## Material to process
————————

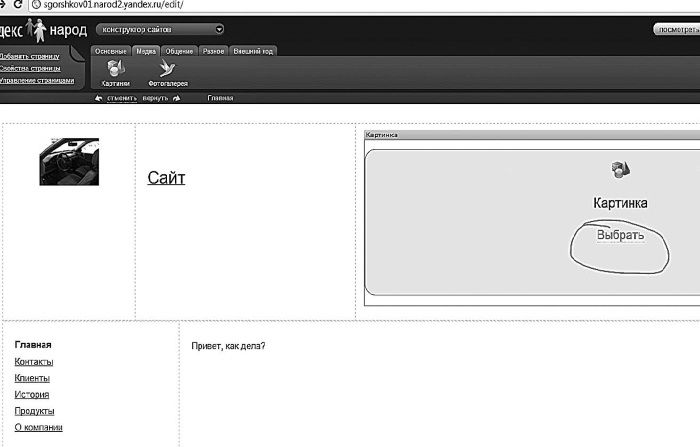Click the Картинки icon in the Медиа toolbar

[x=116, y=68]
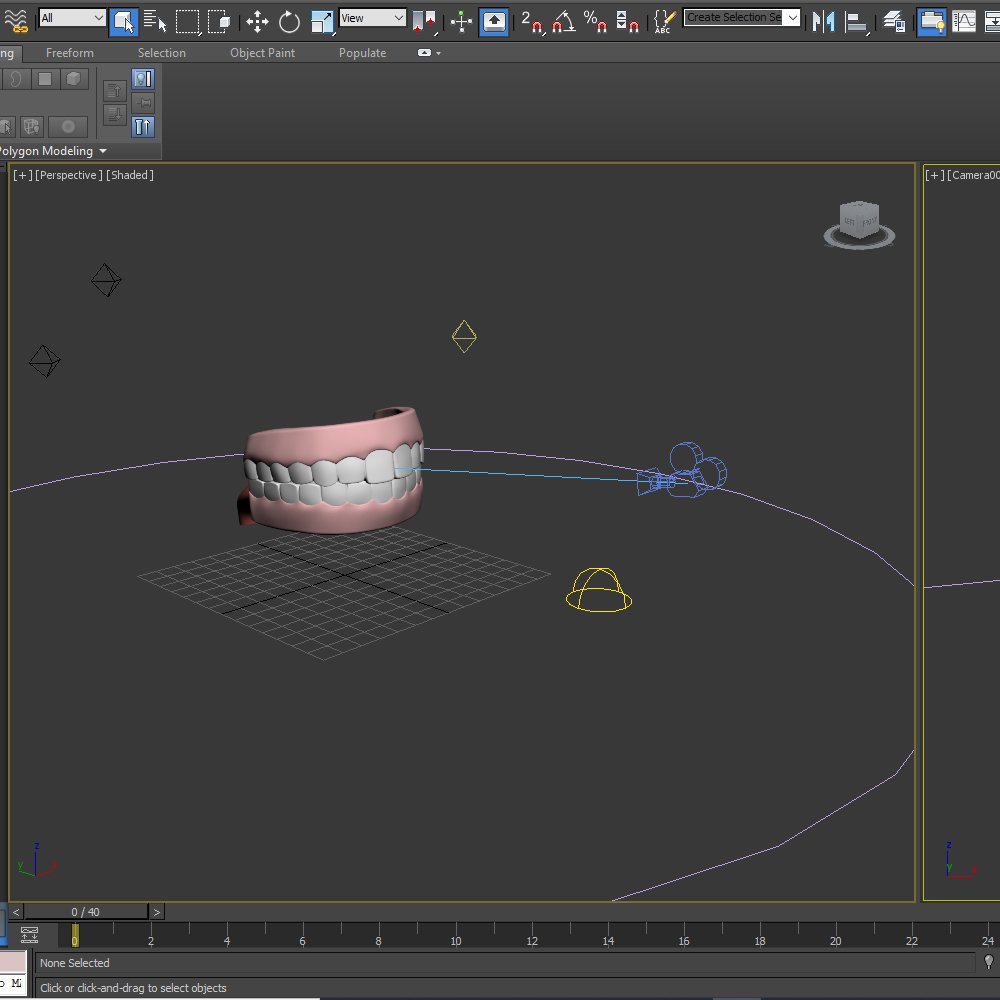Select the Select and Move tool

(x=258, y=19)
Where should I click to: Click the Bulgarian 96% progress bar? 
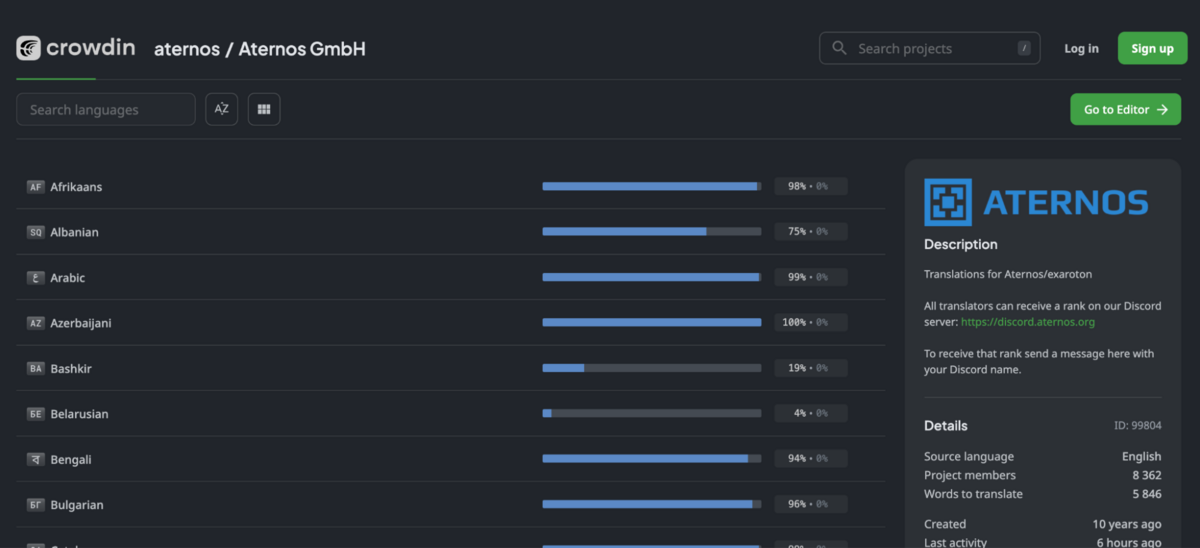tap(651, 505)
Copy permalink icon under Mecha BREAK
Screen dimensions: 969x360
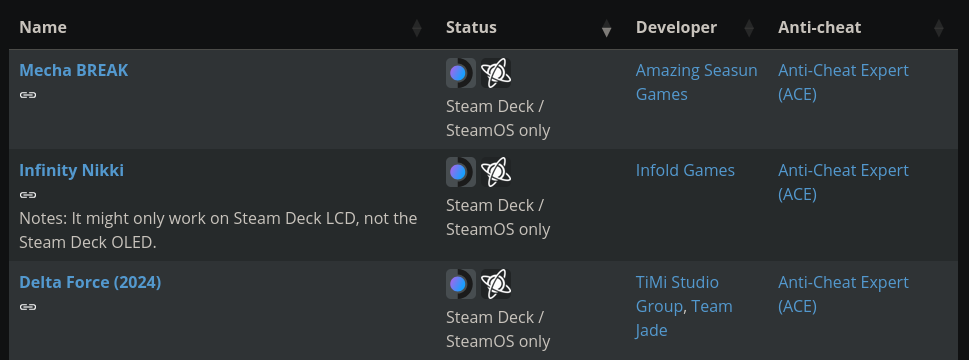[28, 95]
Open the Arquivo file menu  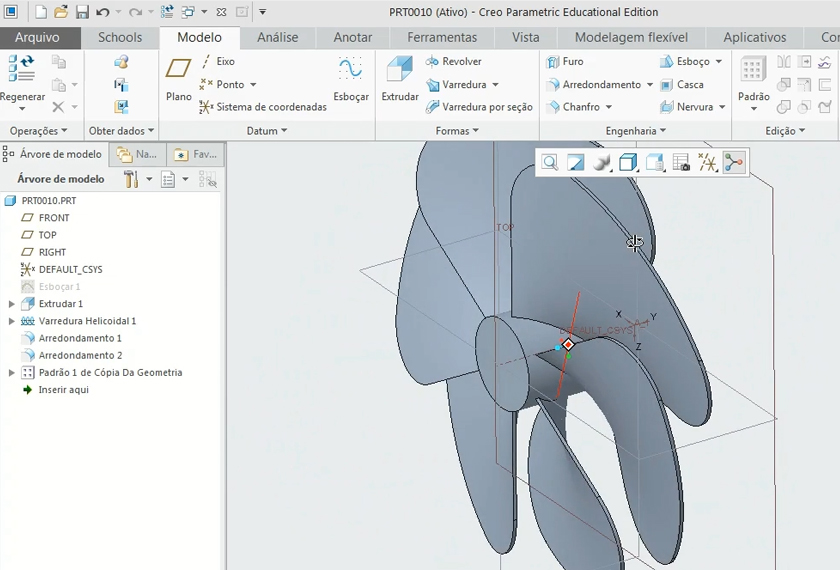(x=37, y=38)
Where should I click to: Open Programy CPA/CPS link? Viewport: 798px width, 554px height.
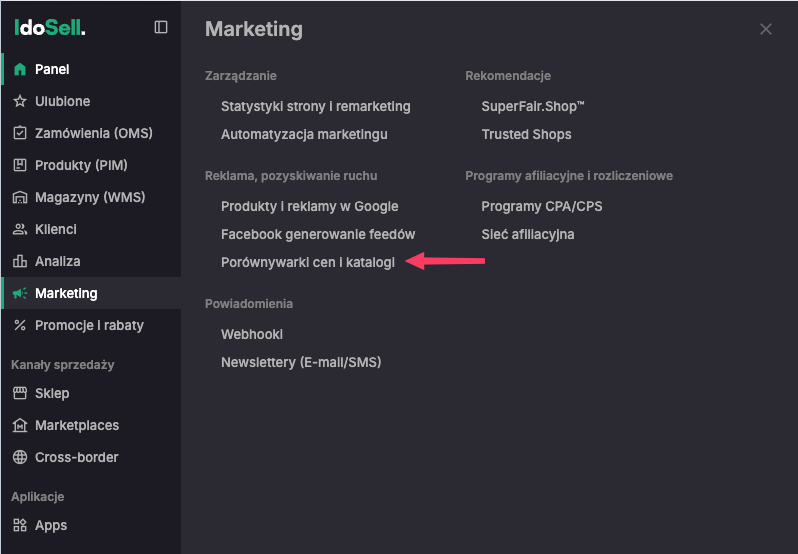[x=542, y=207]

————————

## Requirement
Transcribe, please, the lines from the one holding "Where should I click to: Open" to the final line of the material, both included, exactly and with no extra lines, and skip the pictures.

## Result of the exercise
Where should I click to: Open Programy CPA/CPS link? Viewport: 798px width, 554px height.
[x=542, y=207]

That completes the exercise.